The name of the head coach will be different. The culture will remain the same for the Central Catholic girls basketball team.
Tim Vandervaart — a former Hoover and College of Wooster standout — will take over for fellow former Viking Kaylee Stroemple as the head coach of the Crusaders next season.
Vandervaart is no stranger to the program. He helped with strength and conditioning under Stroemple the past two seasons. He also served as an assistant coach at Central last year.
“To be honest, my prior relationship with the program is the only reason I put my name in the hat,” Vandervaart said. “I didn’t just take this job to be a head coach. A lot of teams in the area need head coaches. It was about the relationships I had in place with the eight players still left in the program from when Kaylee took over.”
Vandervaart is adamant about continuing the process Stroemple started the past two years. A comforting thought for many in the Crusader program.
“I thought Kaylee did a great job of building the culture,” Vandervaart said. “You could tell the kids loved her and I’m going to continue pursuing the vision she had for the program. The culture won’t change.”
A big part of that culture was making sure every member of the team felt like a key cog in the program.
“Basketball was not the end all and be all of things under Kaylee,” Vandervaart said. “She showed the kids that all of them mattered and were appreciated no matter the role they had on the team. The kids responded well to that and it is going to continue.”

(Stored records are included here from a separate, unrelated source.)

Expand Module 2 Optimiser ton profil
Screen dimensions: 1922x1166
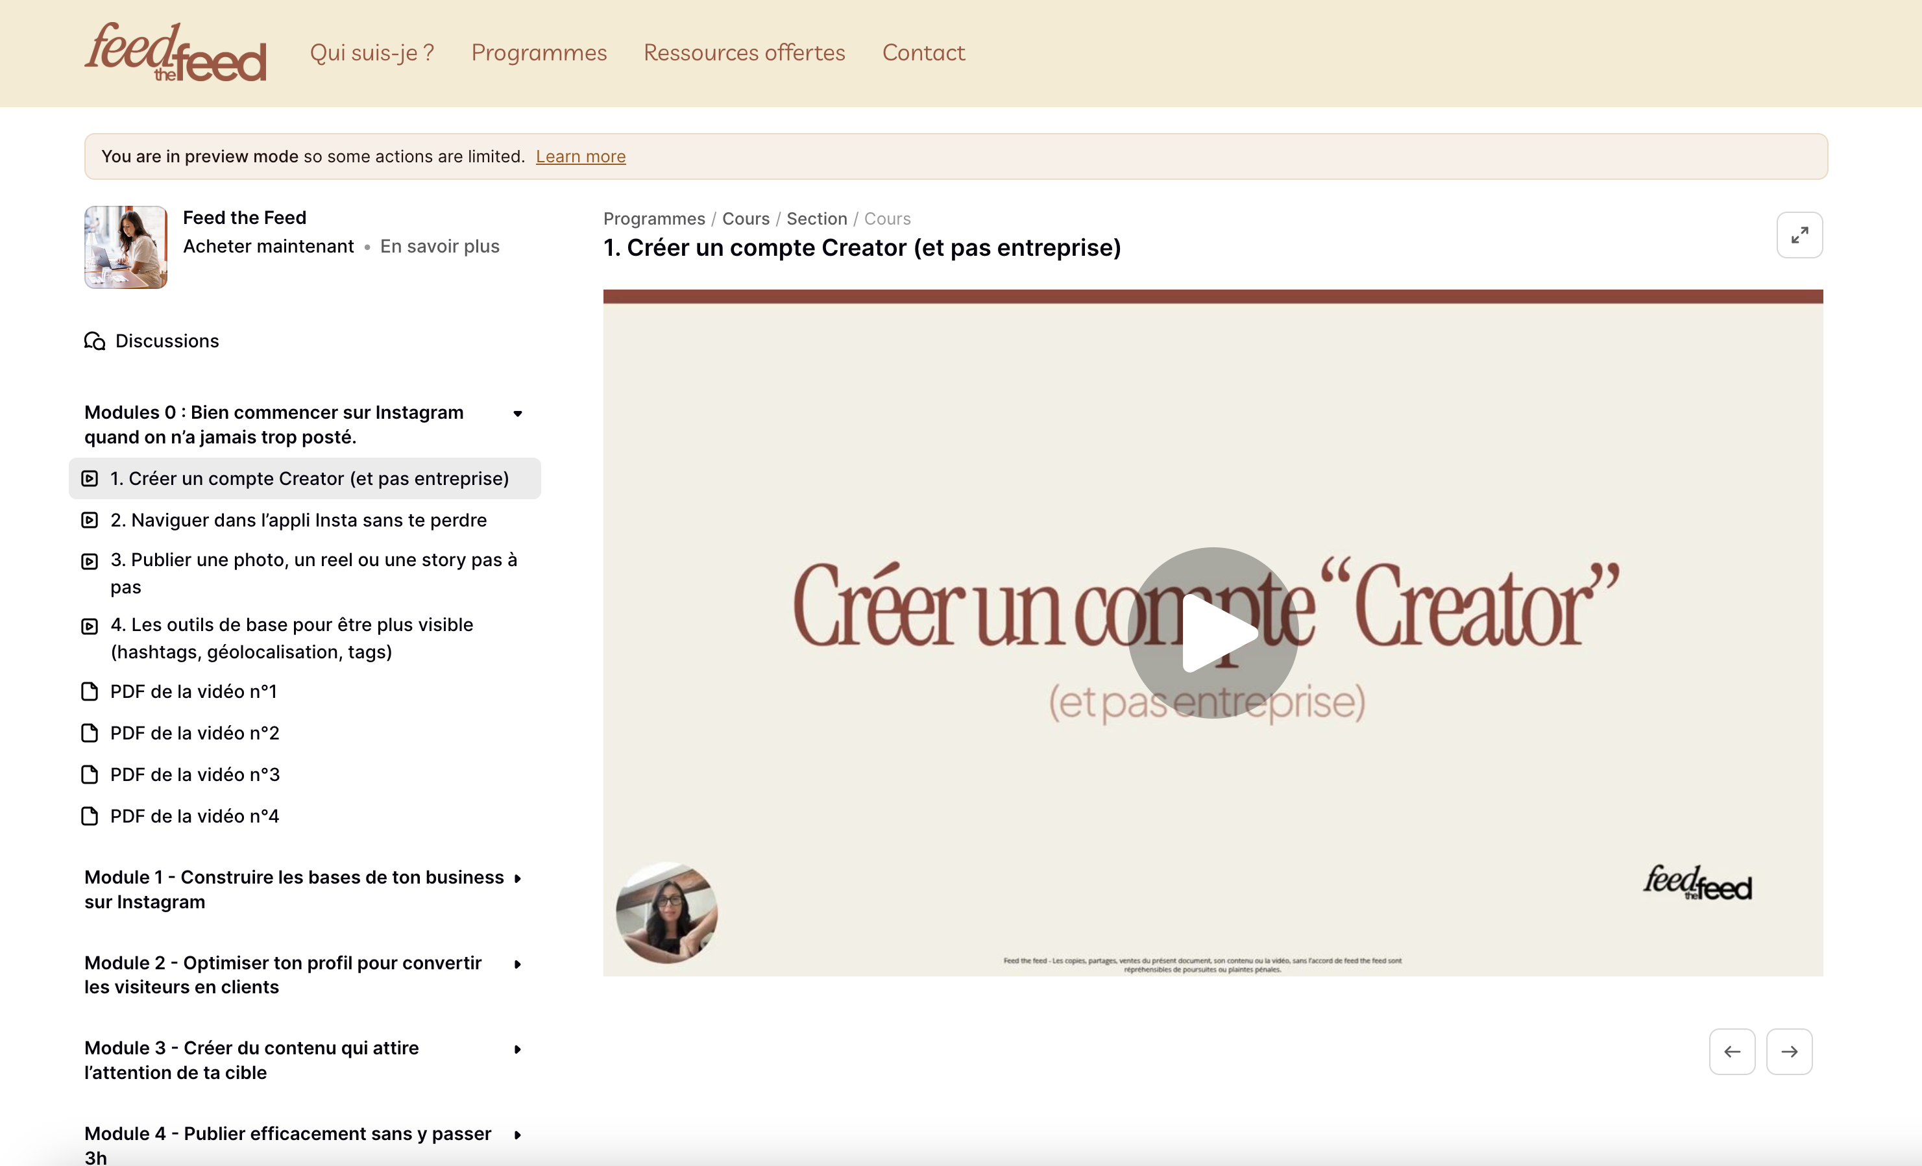pos(517,964)
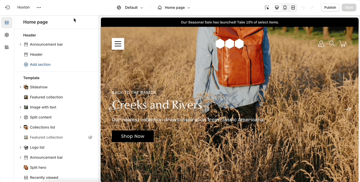Open the App embeds sidebar icon
360x182 pixels.
7,47
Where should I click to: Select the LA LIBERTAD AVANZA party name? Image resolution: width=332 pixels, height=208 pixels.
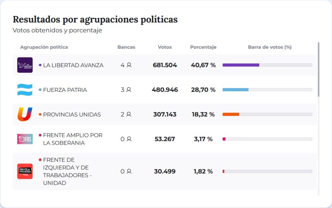pyautogui.click(x=73, y=65)
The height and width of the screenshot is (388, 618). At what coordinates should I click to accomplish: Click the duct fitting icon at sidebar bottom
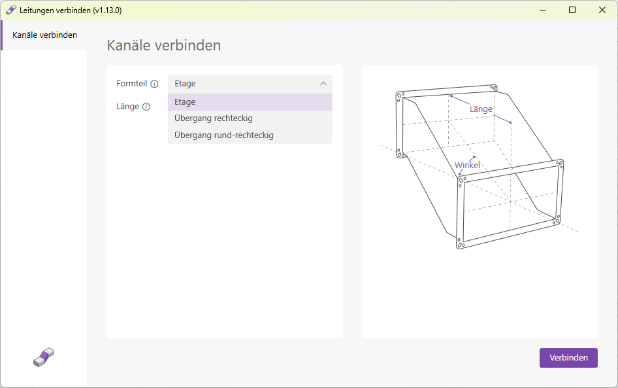click(x=43, y=357)
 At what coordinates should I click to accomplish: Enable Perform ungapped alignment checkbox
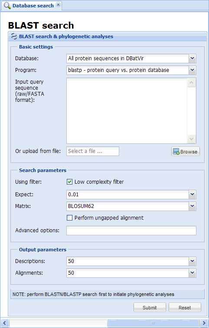click(x=69, y=218)
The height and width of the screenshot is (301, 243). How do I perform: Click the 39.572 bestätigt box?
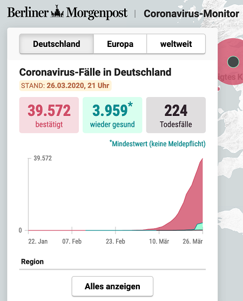click(x=49, y=115)
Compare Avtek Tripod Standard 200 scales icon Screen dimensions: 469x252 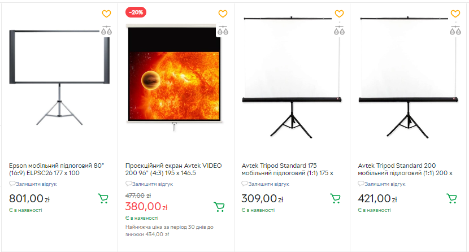coord(455,31)
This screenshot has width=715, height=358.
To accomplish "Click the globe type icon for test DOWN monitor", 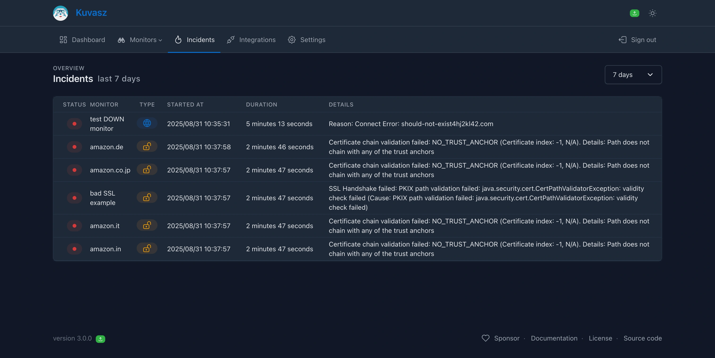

This will be the first varsity head coaching job for Vandervaart, but he is far from a novice. He has spent time as an assistant coach in the Hoover boys program, the Hoover girls program, the College of Wooster and the University of Mount Union.
“I’ve worked for a lot of great head coaches,” Vandervaart said. “I played for and coached with Randy Montgomery at Hoover and Steve Moore at Wooster. I also coached with Abby Allerding at Hoover and Mike Fuline at Mount Union. I would say those are my four biggest influences.”
Vandervaart was a head basketball coach for the eighth-grade team at Hoover. Managing a team will not be new. Managing a team during a pandemic will be.
“It’s been different,” Vandervaart said. “I’ve been touching base with all of the kids on Zoom. I’ve split them into three accountability teams. It’s a way for them to compete with each other and have fun from afar. We do things like see which group can make the most free throws in a day and things like that. I’m just trying to keep things as normal as possible for them.”
There are some things that will be difficult if the coronavirus begins to alter offseason workout schedules over the summer.
“Motivating people to work from afar is easy,” Vandervaart said. “Teaching from afar is more difficult. You’re basically evaluating videos they are sending you. You might look at a video of their shot and tell them to make sure they are flicking their wrist a little more at the end.
“I run a sports performance company and I can give them access to our online video database, but it is not the same as coaching someone in person. Certain types of visual learners may struggle with not getting instant feedback in person.”
No matter the circumstances, being back in the game full time is still a comfort.
“I definitely missed the game when I wasn’t coaching,” Vandervaart said. “It’s a great group of kids. I’m looking forward to getting to know everybody involved with the program and getting to know the community. Coach (Matt) Creamer from the boys team has been a big help when it comes to getting acclimated. Everybody has really been awesome so far.”